• [Problems and tasks]
A - Answer these from the passage on mixing April Showers, one line each:
(i) For which markets were the final checks and mix being done?
(ii) Where did the scene with the large, noisy camera take place?
(iii) What session could the team not arrange with the actors?
B - Carry on the passage about mixing April Showers through the CT 700 speakers, starting after its last sentence.

• [Source passage]
--------

A few days passed before my sound editor was able to make it into the studio to begin the final checks and mix of April Showers for the theatrical and home theater markets. While a lot of the pre-mix and mixing had been done on a myriad of other speakers, the CT 700 Series was the final step and litmus test for all that came before them. I have to admit I wasn't anticipating having to change as much as we did, but within five minutes, we began noticing subtle details that simply were not present when played back through other speakers. For instance, in one scene, we're in very tight quarters, a bedroom, with a large and noisy camera. We were unable to secure the actors for an ADR session to re-record and/or loop the dialogue, so we had to EQ and filter the camera noise out. Through other speakers, we thought we had achieved this, but through the CT 700 system, we noticed entire frequency bands of the camera's noise were still very much in the final mix. We were able to adjust accordingly and minimize the camera noise across the entire spectrum, thus preserving the actors' performances, which were captured and reproduced beautifully through the CT 700 speakers.

--------

• [Supplied material]
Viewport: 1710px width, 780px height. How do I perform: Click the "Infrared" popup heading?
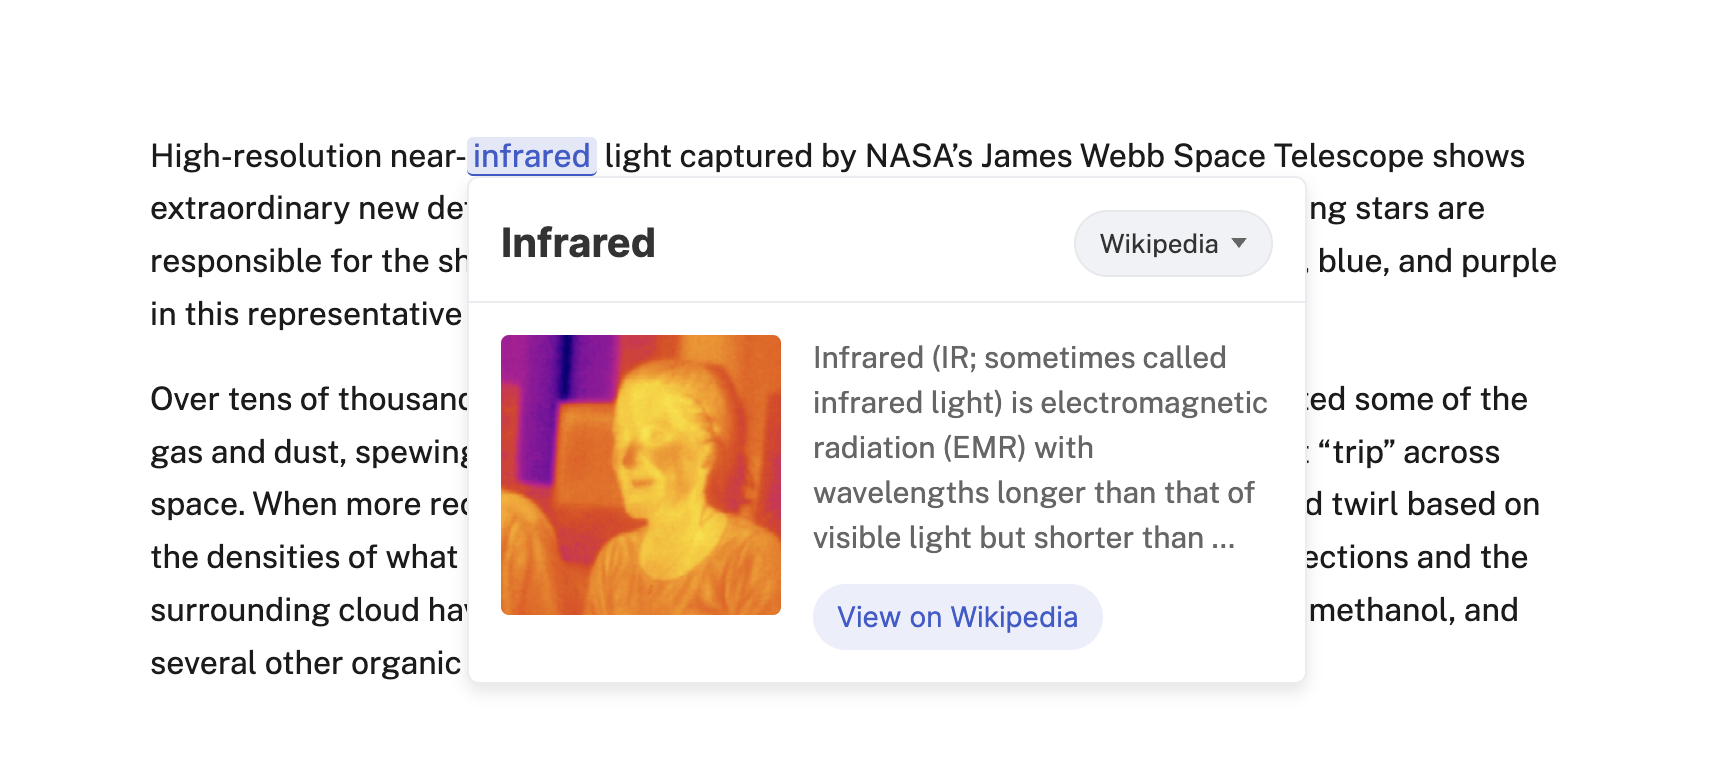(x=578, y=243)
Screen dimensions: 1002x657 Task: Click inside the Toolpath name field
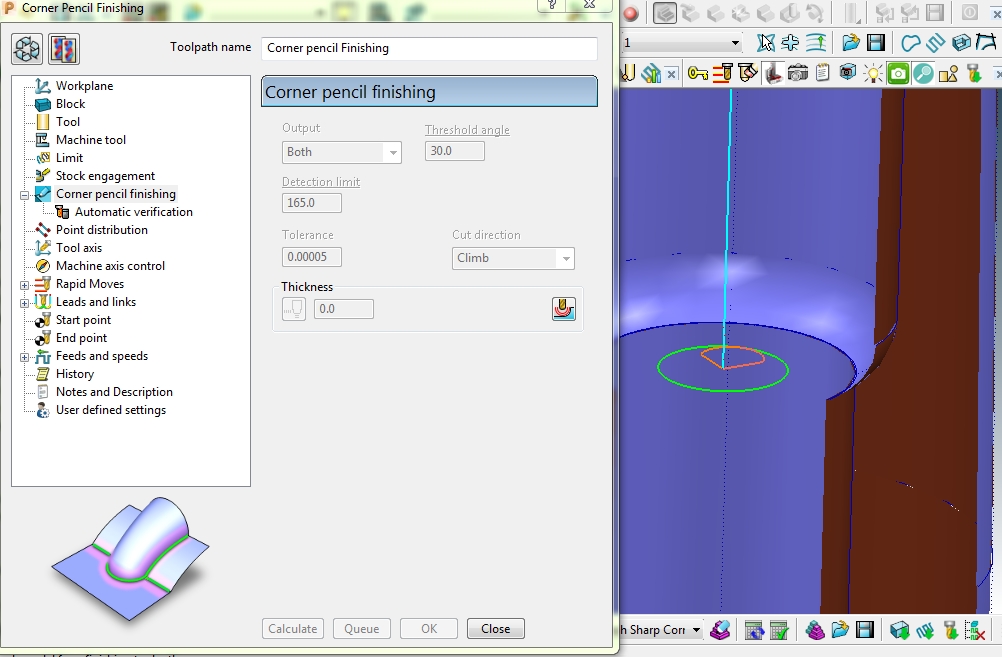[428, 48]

--------

• [Answers by task]
A -
(i) The theatrical and home theater markets.
(ii) In a bedroom.
(iii) An ADR session to re-record and/or loop the dialogue.

B -
In the film, we stage elements of a school shooting, which we filmed largely without sound at the request of our sound designers. With the CT 700 speakers in play, we were able to further tune and dissect the hundreds of sound layers already in place and make them more harmonious and natural overall. Our previous studio speakers, despite our efforts to EQ it out, had a very prominent top end that would come at the expense of the upper midrange. Sharp sounds like rattling metal, straps, gun noises, etc., were all a bit too prominent for my taste, making our SWAT team sound a bit like knights wearing metal armor rather than cloth and Kevlar. Maybe it was the Kevlar on Kevlar pairing, but the CT 700 speakers allowed the sound team to dial down yet at the same time enhance the high frequencies, while retaining all of the natural cloth-rustling and body movements. Each SWAT team member's sonic demeanor was unique to the individual and was captured beautifully and naturally through the CT 700 speakers.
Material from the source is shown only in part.